What the task requires: Skip every picture and copy only the lines from the one containing "Click the Fee column header" to the final line of the records below.

### Available data ###

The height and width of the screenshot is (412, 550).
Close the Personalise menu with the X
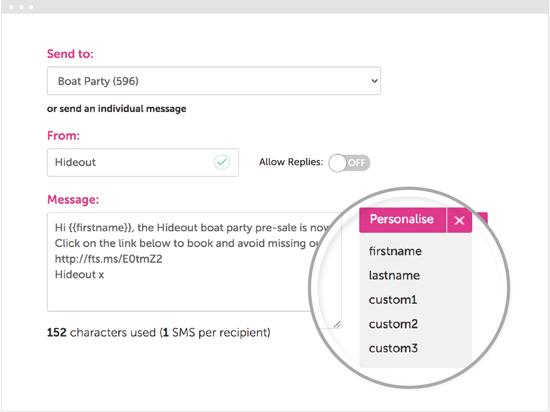tap(459, 220)
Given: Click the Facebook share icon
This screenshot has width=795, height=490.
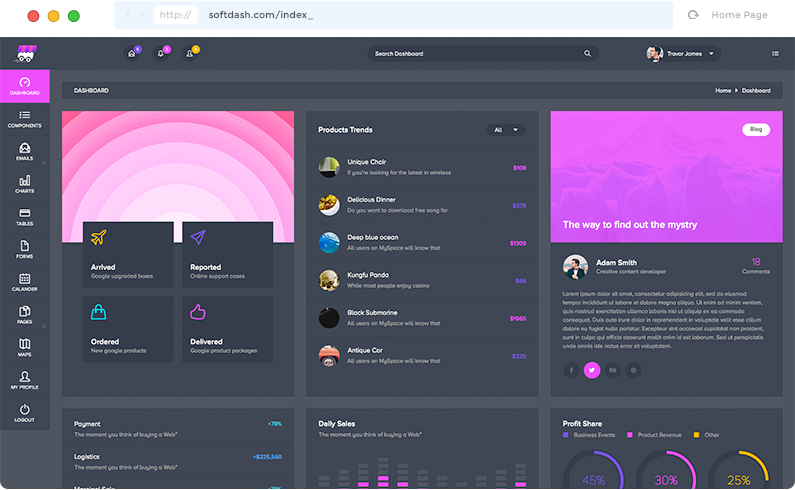Looking at the screenshot, I should coord(572,370).
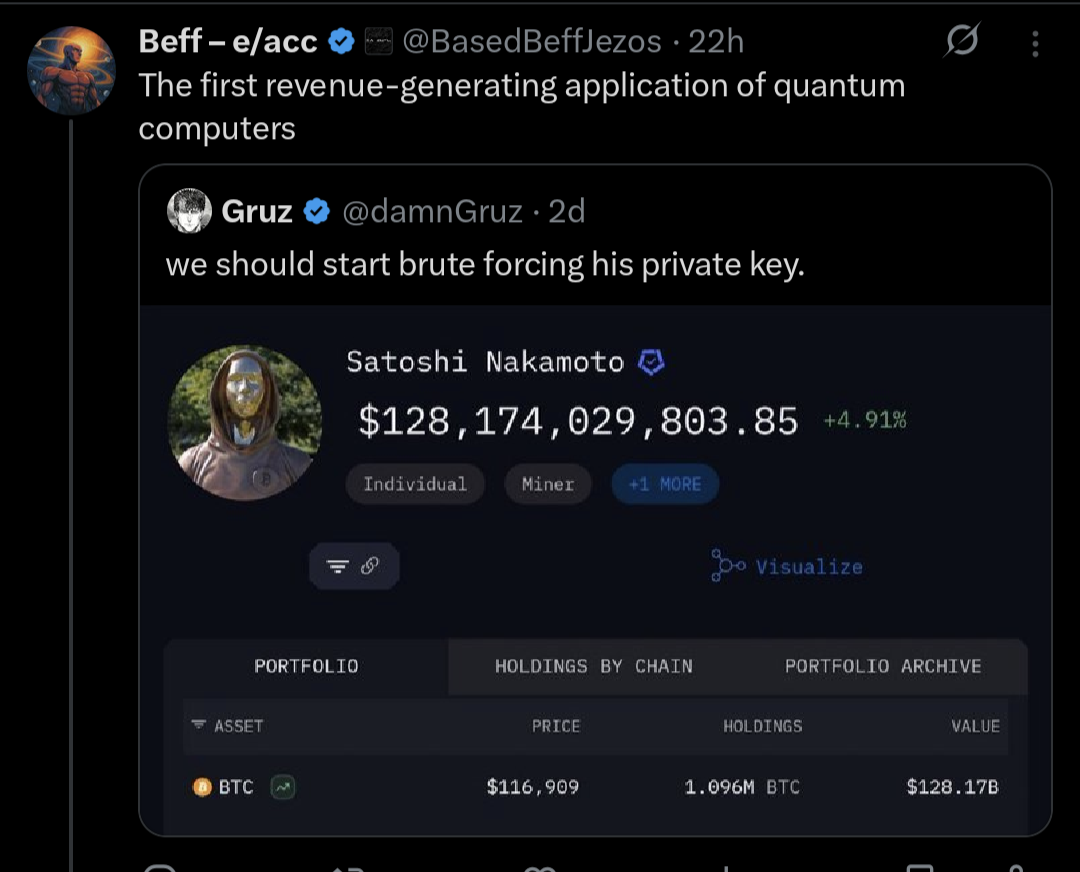Click the Visualize graph link
The width and height of the screenshot is (1080, 872).
click(787, 566)
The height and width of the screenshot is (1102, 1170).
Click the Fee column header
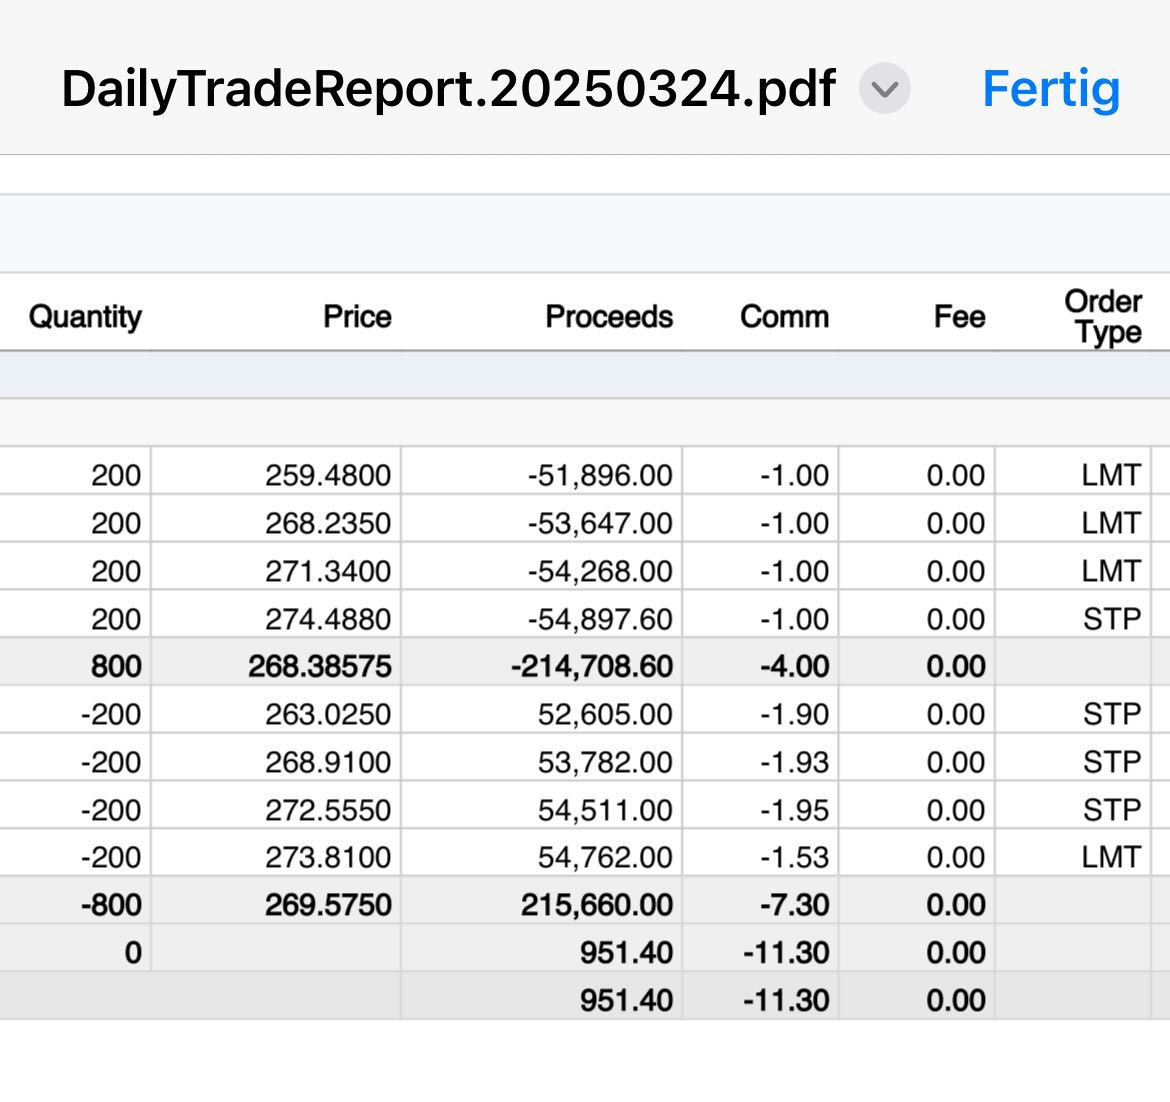tap(959, 317)
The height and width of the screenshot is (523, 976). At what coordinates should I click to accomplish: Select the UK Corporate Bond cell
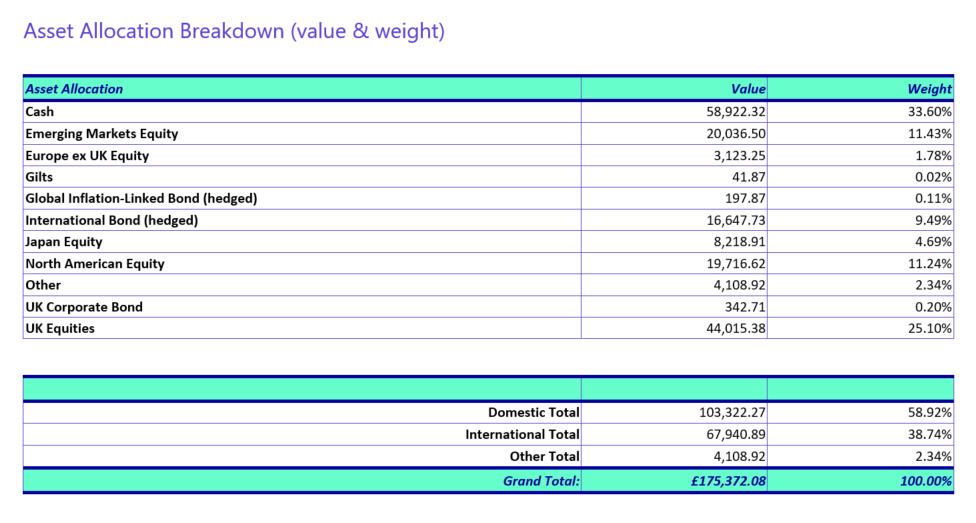point(84,307)
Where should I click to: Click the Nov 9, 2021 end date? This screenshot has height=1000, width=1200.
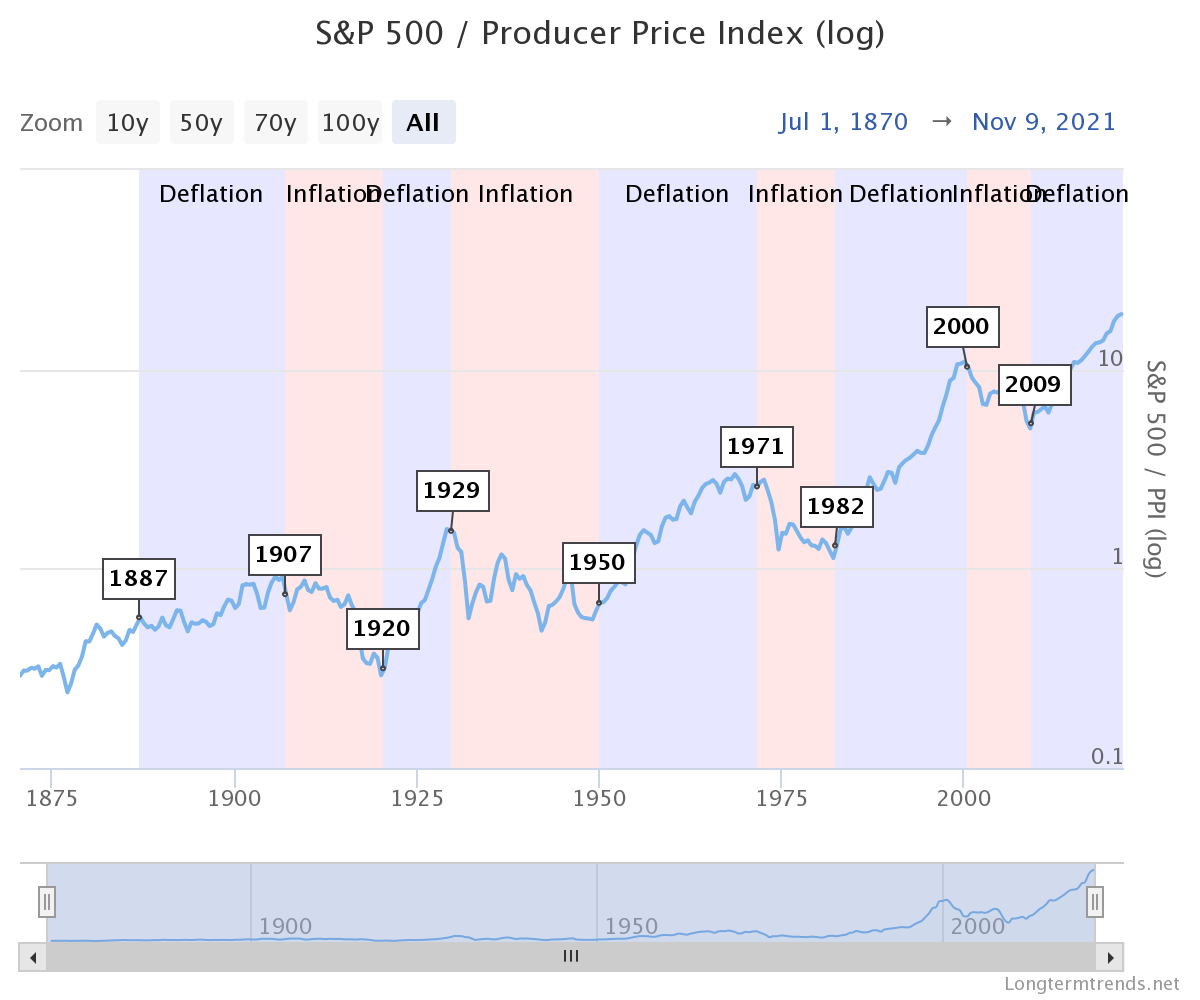[1044, 122]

###

Response:
Click the Fee column header
tap(959, 317)
The height and width of the screenshot is (523, 976). At what coordinates should I click to accomplish: Select the UK Corporate Bond cell
point(84,307)
Where should I click to: Click the Nov 9, 2021 end date? This screenshot has height=1000, width=1200.
[1044, 122]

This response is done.